**** Stored data ****

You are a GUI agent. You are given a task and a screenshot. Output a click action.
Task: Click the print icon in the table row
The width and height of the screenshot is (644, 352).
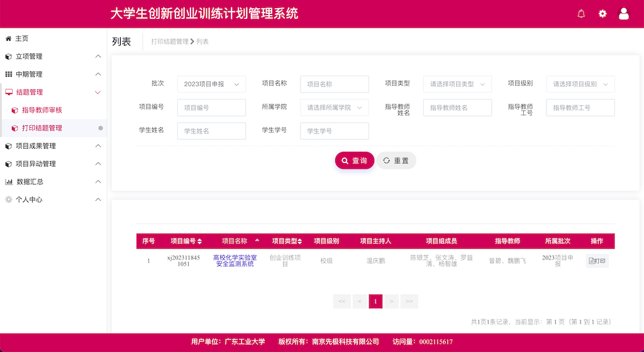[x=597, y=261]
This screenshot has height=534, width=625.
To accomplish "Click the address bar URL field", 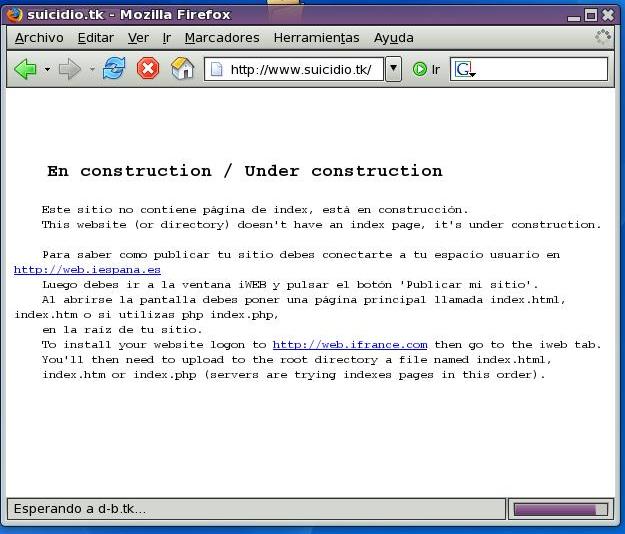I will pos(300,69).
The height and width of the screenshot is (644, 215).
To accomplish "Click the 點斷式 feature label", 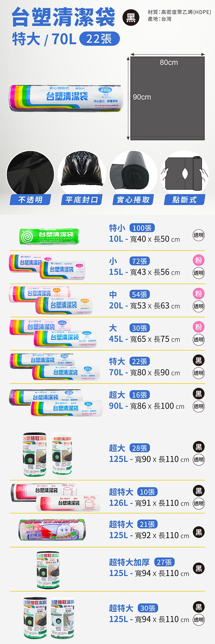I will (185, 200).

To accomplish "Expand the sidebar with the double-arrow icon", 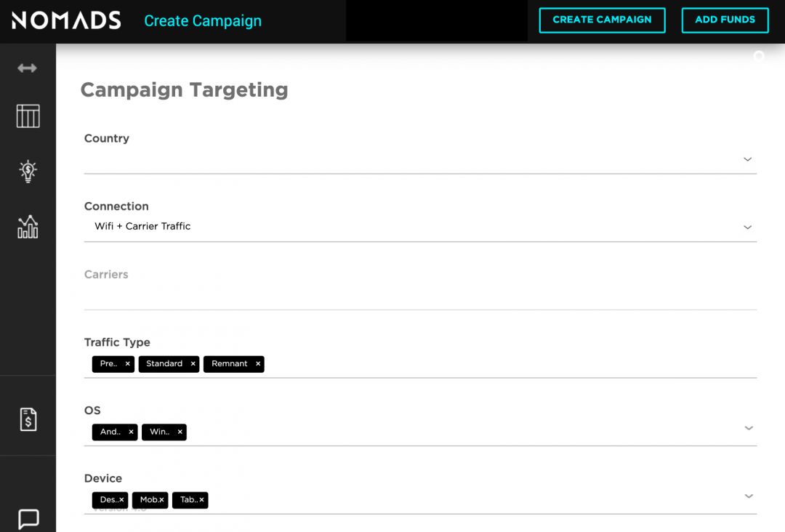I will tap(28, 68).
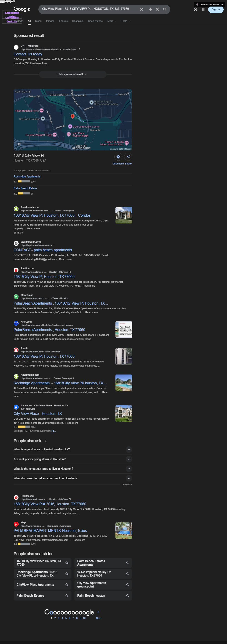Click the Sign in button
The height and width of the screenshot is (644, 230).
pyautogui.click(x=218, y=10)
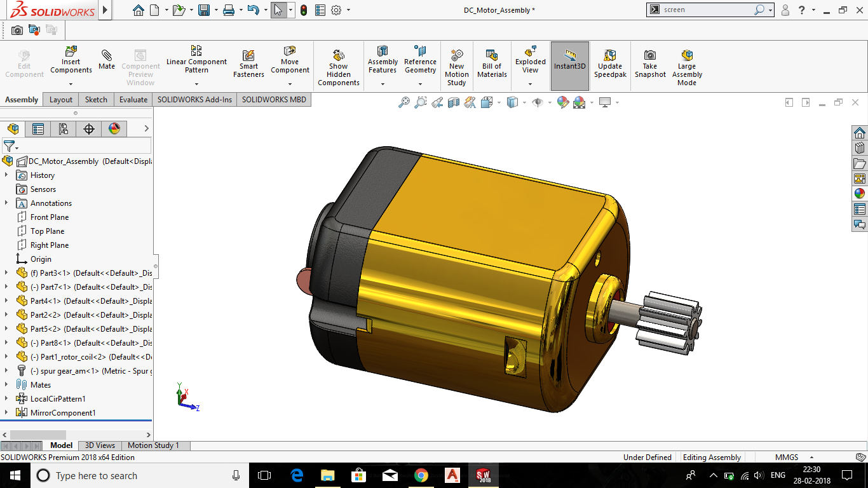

****

Extract every line above that contains the string "height".

The width and height of the screenshot is (644, 352).
This screenshot has height=534, width=625.
The height and width of the screenshot is (644, 215).
The height and width of the screenshot is (644, 230).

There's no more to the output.